• Stored data
▶
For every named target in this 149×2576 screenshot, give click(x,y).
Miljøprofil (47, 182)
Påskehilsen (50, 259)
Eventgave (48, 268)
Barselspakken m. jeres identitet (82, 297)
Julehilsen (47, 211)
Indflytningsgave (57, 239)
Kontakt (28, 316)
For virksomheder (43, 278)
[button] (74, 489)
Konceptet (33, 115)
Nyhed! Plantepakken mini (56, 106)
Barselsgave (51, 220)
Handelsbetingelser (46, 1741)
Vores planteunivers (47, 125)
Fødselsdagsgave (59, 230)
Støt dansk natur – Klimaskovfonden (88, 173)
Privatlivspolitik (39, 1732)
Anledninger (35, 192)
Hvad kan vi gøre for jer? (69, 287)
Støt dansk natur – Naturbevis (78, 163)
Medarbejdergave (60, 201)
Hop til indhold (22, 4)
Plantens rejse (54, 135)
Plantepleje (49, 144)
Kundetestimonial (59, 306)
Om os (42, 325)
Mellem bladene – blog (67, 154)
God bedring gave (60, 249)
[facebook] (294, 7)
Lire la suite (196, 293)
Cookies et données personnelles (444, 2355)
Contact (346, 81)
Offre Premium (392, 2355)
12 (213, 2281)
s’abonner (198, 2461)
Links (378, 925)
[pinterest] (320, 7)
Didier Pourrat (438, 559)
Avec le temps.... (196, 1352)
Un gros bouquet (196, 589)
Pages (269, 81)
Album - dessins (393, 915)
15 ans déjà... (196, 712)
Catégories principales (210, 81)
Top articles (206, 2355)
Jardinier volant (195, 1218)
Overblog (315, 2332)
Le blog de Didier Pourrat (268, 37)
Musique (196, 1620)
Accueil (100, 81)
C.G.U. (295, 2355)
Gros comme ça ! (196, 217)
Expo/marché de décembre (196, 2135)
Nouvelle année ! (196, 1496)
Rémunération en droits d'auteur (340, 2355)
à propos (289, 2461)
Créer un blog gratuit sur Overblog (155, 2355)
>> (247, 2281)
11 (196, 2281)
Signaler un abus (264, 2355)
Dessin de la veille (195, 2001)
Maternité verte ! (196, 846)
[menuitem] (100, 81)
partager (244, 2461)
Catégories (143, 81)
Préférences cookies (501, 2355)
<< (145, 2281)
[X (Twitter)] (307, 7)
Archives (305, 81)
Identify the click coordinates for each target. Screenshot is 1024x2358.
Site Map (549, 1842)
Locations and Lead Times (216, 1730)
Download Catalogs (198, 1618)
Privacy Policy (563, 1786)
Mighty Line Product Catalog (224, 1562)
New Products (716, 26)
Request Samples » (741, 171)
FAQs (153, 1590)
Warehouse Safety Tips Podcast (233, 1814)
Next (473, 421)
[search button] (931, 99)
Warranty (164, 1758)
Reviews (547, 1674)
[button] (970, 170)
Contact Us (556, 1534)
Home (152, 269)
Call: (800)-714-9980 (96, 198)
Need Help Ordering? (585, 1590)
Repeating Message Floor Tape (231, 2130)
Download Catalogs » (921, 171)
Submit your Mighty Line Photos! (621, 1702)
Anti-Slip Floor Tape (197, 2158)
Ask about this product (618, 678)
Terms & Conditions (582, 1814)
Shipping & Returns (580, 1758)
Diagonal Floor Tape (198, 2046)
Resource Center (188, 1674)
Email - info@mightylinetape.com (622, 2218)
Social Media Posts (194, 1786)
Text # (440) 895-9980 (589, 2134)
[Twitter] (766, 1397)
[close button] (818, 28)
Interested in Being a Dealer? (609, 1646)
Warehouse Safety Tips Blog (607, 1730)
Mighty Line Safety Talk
◀
• Activity
Above are some records; copy exactly the lines from the one with "Hvad kan vi gøre for jer? (69, 287)" through the one with "Archives (305, 81)", both included, and no others.

• Expected output
Hvad kan vi gøre for jer? (69, 287)
Støt dansk natur – Naturbevis (78, 163)
Medarbejdergave (60, 201)
Hop til indhold (22, 4)
Plantens rejse (54, 135)
Plantepleje (49, 144)
Kundetestimonial (59, 306)
Om os (42, 325)
Mellem bladene – blog (67, 154)
God bedring gave (60, 249)
[facebook] (294, 7)
Lire la suite (196, 293)
Cookies et données personnelles (444, 2355)
Contact (346, 81)
Offre Premium (392, 2355)
12 (213, 2281)
s’abonner (198, 2461)
Links (378, 925)
[pinterest] (320, 7)
Didier Pourrat (438, 559)
Avec le temps.... (196, 1352)
Un gros bouquet (196, 589)
Pages (269, 81)
Album - dessins (393, 915)
15 ans déjà... (196, 712)
Catégories principales (210, 81)
Top articles (206, 2355)
Jardinier volant (195, 1218)
Overblog (315, 2332)
Le blog de Didier Pourrat (268, 37)
Musique (196, 1620)
Accueil (100, 81)
C.G.U. (295, 2355)
Gros comme ça ! (196, 217)
Expo/marché de décembre (196, 2135)
Nouvelle année ! (196, 1496)
Rémunération en droits d'auteur (340, 2355)
à propos (289, 2461)
Créer un blog gratuit sur Overblog (155, 2355)
>> (247, 2281)
11 (196, 2281)
Signaler un abus (264, 2355)
Dessin de la veille (195, 2001)
Maternité verte ! (196, 846)
[menuitem] (100, 81)
partager (244, 2461)
Catégories (143, 81)
Préférences cookies (501, 2355)
<< (145, 2281)
[X (Twitter)] (307, 7)
Archives (305, 81)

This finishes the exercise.